O seguro rural vem perdendo espaço no Paraná em meio ao aumento dos custos, cortes na subvenção federal e maior insegurança climática no campo. Dados do Programa de Subvenção ao Prêmio do Seguro Rural (PSR), do Ministério da Agricultura, mostram que o número de apólices contratadas no Estado caiu de 82 mil em 2021 para 26 mil em 2025, uma retração de 68,3% em quatro anos.
A redução também aparece na arrecadação do setor. Informações da Confederação Nacional das Empresas de Seguros Gerais (CNseg) apontam queda de 17% no Paraná entre 2022 e 2025, passando de R$ 2,3 bilhões para R$ 1,9 bilhão.
Na prática, o cenário vem afastando produtores da proteção contra perdas climáticas justamente em um período marcado por estiagens frequentes, geadas e instabilidade na produção agrícola.
Área segurada também encolheu
Além da queda nas apólices, a área agrícola protegida pelo seguro rural também diminuiu de forma expressiva no Paraná. Em 2021, o Estado possuía mais de 3,8 milhões de hectares segurados. Em 2025, esse número caiu para 1,25 milhão de hectares, redução de 63,8%.
Mesmo liderando historicamente a contratação de seguro rural no país, o Paraná acompanha um movimento nacional de retração da ferramenta. Dados da CNseg mostram que a área segurada no Brasil caiu de 13,7 milhões para 3,2 milhões de hectares entre 2021 e 2025.
Para produtores, a diminuição da cobertura aumenta o risco financeiro nas propriedades rurais. Sem seguro, perdas provocadas por clima extremo podem comprometer máquinas, patrimônio e até a continuidade da atividade agrícola.
Clima e custos aumentam pressão no campo
Outro fator que preocupa agricultores é a redução dos recursos destinados ao Programa de Subvenção ao Prêmio do Seguro Rural. Em 2025, cerca de 42% do orçamento previsto para o programa foi bloqueado. Já em 2024, a execução ficou aproximadamente 40% abaixo do valor aprovado pelo Congresso.

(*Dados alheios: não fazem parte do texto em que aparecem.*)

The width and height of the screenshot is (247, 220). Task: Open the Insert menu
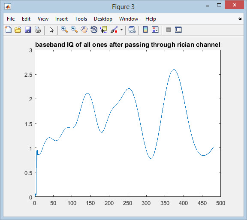click(x=61, y=19)
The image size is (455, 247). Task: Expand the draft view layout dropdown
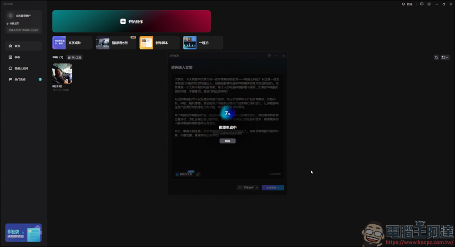(x=445, y=57)
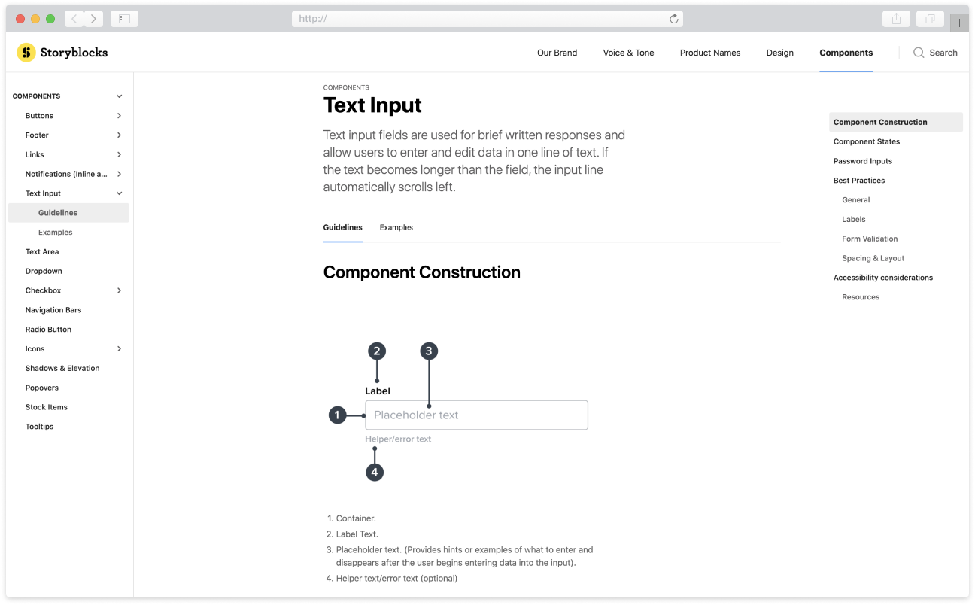The image size is (975, 605).
Task: Expand the Notifications (Inline) section
Action: (119, 173)
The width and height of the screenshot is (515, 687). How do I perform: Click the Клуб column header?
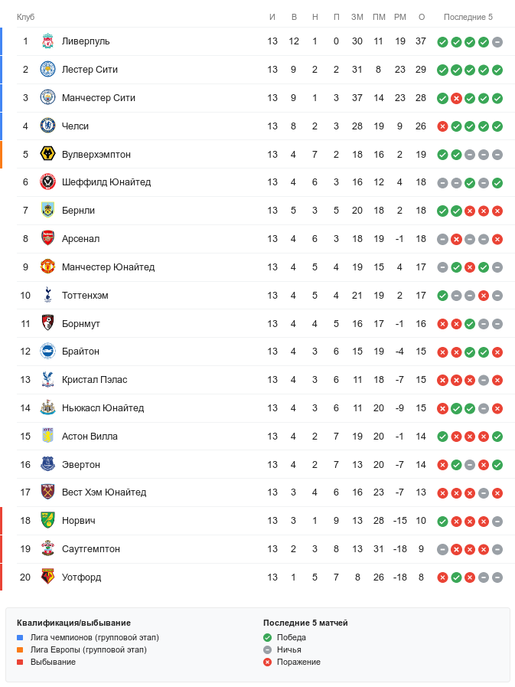(25, 17)
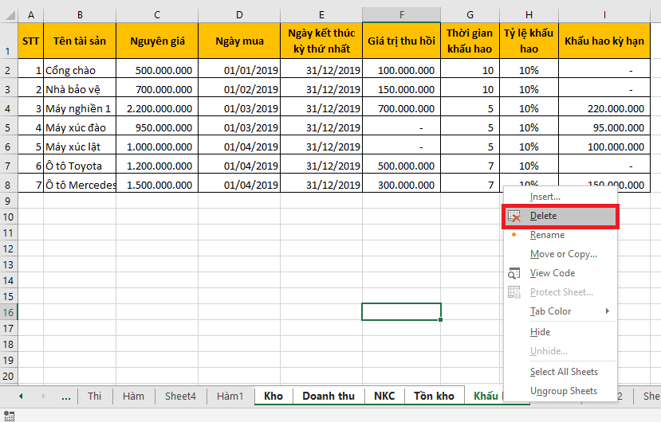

Segundo produtores, sem apoio público o seguro deixa de ser economicamente viável, principalmente em culturas como soja e milho, mais expostas às oscilações climáticas.
O avanço das mudanças climáticas e a frequência maior de perdas no campo aumentam a preocupação do setor com a redução da cobertura agrícola no Paraná e no restante do país.